» What the task requires:
Scan the records for "folder" and copy each line that contains it.

» Records provided:
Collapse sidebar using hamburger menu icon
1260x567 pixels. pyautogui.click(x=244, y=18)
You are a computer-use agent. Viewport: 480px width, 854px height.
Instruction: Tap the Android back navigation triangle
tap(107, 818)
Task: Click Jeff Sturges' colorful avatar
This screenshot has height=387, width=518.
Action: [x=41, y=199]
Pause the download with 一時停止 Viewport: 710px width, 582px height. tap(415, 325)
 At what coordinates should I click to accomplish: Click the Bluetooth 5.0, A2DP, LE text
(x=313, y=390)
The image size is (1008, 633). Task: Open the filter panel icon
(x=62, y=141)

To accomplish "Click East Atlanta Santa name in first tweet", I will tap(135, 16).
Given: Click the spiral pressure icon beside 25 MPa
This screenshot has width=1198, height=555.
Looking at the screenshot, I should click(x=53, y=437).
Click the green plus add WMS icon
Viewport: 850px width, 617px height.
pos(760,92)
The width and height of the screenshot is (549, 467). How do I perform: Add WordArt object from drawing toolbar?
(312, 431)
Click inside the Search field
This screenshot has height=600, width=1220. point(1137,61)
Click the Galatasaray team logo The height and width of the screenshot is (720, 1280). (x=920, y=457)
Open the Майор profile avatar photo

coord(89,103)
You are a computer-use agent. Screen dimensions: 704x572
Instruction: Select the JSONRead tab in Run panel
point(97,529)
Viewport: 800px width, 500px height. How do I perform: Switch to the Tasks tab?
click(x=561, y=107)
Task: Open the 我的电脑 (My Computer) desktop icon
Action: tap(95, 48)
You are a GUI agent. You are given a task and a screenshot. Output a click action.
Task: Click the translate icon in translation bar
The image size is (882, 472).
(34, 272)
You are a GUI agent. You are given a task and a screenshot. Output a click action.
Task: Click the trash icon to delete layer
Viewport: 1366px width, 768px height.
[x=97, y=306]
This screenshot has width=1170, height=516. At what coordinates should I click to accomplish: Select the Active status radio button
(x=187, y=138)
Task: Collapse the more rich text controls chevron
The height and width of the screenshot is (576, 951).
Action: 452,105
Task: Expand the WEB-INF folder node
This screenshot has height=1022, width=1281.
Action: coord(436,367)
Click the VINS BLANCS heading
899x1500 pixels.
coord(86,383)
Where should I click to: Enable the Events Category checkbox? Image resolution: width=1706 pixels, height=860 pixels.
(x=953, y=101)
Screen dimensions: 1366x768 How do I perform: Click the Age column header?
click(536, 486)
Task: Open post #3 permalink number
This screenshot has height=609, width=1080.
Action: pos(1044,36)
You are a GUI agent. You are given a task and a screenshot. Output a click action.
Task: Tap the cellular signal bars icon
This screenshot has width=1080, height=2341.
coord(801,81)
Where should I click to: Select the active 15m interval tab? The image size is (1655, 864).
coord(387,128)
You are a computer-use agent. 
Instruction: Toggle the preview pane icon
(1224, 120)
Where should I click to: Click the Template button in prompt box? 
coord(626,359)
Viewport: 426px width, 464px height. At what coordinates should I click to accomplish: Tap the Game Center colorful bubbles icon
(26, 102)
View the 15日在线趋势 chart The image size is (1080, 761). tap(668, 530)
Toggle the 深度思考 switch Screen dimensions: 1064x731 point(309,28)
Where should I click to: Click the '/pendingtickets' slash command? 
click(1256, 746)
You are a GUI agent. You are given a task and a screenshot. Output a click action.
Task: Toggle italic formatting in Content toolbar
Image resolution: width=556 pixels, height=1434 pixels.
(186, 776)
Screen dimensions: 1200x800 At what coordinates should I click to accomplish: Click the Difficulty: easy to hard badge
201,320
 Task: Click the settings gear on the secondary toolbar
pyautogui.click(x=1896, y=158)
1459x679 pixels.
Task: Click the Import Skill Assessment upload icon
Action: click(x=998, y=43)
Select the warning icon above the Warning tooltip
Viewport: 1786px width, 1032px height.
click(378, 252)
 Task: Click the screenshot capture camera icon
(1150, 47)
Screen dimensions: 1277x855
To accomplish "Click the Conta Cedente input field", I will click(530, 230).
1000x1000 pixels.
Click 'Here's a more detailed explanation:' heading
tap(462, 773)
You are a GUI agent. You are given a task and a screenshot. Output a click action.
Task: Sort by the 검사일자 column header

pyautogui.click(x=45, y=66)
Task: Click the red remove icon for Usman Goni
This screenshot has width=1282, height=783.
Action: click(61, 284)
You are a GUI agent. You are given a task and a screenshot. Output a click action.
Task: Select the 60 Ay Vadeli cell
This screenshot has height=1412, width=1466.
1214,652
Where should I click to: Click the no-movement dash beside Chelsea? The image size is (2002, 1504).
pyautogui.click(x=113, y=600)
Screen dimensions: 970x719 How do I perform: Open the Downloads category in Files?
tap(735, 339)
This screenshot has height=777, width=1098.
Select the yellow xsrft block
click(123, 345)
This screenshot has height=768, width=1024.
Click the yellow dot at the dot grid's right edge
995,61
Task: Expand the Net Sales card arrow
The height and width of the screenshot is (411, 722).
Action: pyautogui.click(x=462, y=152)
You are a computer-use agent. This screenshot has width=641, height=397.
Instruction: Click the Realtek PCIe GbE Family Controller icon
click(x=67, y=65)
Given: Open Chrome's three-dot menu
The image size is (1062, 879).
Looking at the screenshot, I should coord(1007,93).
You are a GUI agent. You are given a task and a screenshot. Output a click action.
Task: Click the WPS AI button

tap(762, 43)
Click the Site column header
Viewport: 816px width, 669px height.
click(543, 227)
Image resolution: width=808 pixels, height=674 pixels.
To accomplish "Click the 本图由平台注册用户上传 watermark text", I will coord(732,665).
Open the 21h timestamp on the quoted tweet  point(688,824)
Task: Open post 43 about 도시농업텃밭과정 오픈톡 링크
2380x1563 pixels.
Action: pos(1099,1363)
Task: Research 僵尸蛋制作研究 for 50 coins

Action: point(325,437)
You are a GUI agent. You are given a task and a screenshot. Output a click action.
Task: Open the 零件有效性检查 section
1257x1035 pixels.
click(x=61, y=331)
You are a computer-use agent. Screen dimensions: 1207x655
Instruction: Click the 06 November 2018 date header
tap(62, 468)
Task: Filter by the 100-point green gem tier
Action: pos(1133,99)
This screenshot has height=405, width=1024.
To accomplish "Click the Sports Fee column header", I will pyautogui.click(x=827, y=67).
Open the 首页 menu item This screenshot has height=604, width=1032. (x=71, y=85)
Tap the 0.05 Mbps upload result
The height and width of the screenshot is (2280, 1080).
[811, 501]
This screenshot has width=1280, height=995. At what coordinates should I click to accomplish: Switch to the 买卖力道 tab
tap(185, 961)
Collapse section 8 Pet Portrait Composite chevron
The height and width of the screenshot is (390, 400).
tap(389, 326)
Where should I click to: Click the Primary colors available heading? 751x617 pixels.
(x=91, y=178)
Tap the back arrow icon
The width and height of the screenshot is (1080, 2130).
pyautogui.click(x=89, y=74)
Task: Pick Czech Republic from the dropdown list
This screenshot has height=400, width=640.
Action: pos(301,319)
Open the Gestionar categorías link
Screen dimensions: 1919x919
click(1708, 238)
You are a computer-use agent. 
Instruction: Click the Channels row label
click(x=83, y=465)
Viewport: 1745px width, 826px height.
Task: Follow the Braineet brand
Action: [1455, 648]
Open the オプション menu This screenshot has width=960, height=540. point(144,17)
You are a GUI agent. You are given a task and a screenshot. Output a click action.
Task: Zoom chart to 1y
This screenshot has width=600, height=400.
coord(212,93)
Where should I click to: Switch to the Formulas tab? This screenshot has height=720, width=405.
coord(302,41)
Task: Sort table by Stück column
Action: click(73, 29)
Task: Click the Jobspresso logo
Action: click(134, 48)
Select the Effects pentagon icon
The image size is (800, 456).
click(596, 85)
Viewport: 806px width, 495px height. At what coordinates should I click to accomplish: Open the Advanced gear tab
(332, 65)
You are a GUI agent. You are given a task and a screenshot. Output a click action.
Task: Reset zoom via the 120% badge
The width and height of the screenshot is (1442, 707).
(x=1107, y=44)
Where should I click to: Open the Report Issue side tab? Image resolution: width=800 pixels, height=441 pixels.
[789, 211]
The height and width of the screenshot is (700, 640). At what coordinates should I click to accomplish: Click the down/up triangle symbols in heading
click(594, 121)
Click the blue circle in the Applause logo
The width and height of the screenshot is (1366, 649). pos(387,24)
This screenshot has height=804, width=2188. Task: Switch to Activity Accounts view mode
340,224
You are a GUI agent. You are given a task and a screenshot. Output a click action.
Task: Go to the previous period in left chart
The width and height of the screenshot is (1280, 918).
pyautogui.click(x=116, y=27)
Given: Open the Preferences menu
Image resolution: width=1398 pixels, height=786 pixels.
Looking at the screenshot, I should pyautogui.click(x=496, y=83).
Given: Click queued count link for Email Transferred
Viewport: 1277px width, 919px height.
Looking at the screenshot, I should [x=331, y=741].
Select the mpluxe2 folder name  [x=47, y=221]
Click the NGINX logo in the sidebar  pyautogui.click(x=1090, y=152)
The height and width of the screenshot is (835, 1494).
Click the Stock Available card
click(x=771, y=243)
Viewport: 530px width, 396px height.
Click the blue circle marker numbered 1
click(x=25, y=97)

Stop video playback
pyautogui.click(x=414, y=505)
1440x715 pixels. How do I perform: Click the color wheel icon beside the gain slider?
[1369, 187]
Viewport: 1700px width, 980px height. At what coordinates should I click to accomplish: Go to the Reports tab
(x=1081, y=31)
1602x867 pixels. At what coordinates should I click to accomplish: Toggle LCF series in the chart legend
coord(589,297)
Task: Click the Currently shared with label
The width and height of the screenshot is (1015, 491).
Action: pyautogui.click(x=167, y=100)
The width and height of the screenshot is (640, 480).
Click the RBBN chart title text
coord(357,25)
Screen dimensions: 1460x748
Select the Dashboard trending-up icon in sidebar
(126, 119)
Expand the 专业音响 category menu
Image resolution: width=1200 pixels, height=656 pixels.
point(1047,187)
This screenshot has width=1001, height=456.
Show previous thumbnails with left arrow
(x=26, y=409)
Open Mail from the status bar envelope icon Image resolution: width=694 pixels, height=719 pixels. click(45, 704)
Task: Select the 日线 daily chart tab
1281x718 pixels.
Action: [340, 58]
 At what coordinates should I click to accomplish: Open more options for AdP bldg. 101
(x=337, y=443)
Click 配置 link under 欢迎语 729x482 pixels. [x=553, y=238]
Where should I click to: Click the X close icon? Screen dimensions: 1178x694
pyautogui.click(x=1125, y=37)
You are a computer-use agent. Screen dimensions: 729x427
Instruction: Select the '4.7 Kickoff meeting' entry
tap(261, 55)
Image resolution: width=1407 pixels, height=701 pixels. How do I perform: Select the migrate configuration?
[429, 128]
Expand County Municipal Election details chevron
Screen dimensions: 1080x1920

» Answer box:
Task: Expand the WEB-INF folder node
Select the mpluxe2 folder name  [x=47, y=221]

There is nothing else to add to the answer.